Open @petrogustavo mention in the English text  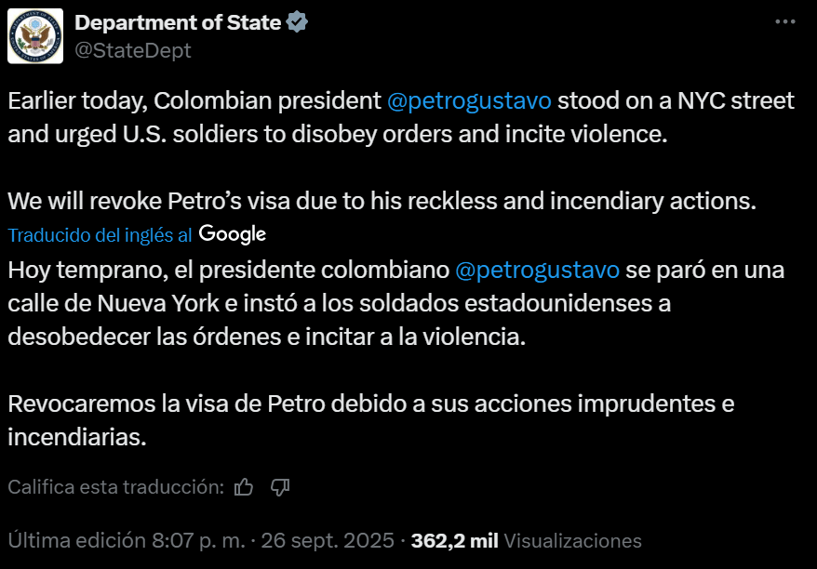(x=469, y=100)
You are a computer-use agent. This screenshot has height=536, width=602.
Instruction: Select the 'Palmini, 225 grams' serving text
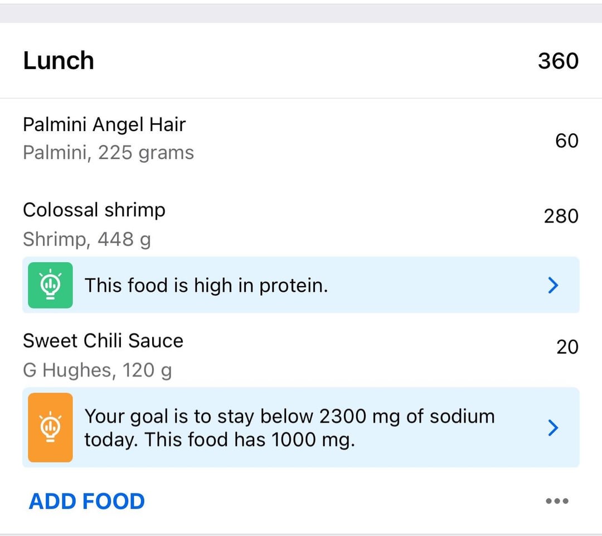coord(108,153)
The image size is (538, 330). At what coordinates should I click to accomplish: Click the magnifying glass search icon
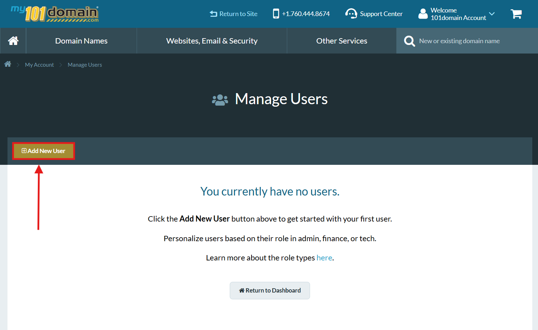point(409,41)
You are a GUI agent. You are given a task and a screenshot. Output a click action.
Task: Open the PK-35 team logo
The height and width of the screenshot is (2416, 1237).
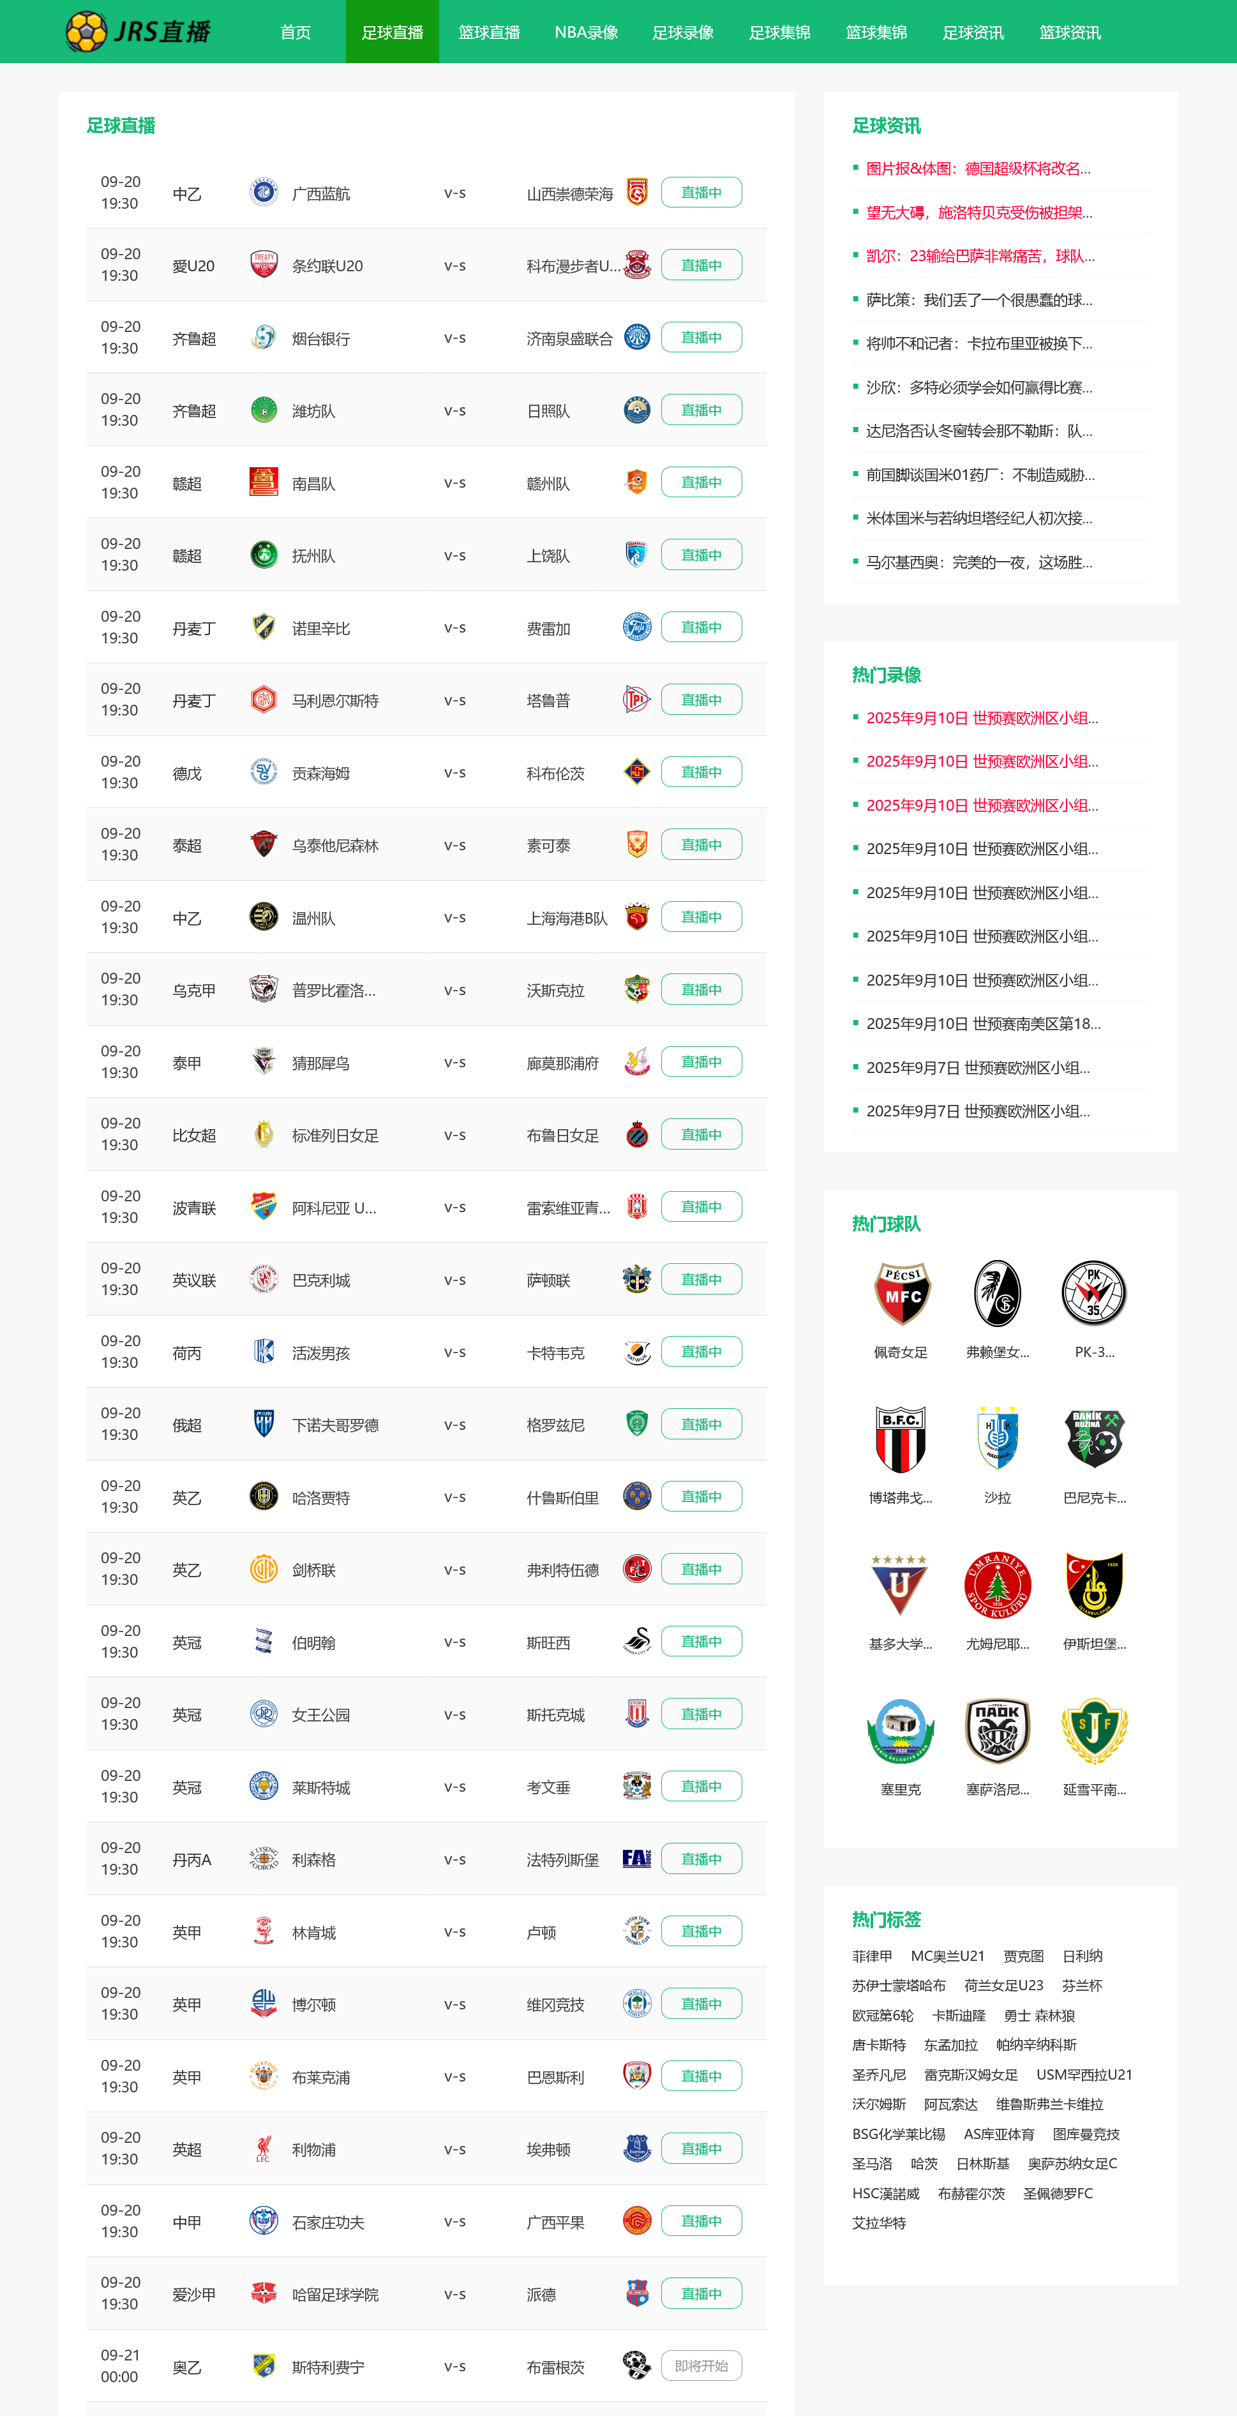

----

§ EXERCISE BRIEF
Rewrite the data from the line containing "The image size" through the end of the data, swapping "screenshot" for "screen capture" and keeping everything else the same. Leave the pictures out.

§ FINAL RESULT
The image size is (538, 330). At what coordinates should I click to accomplish: Click the magnifying glass search icon
point(409,41)
You are a GUI agent. You are given a task and a screen capture. Output a click action.
Task: Open the PK-35 team logo
The height and width of the screen capture is (2416, 1237).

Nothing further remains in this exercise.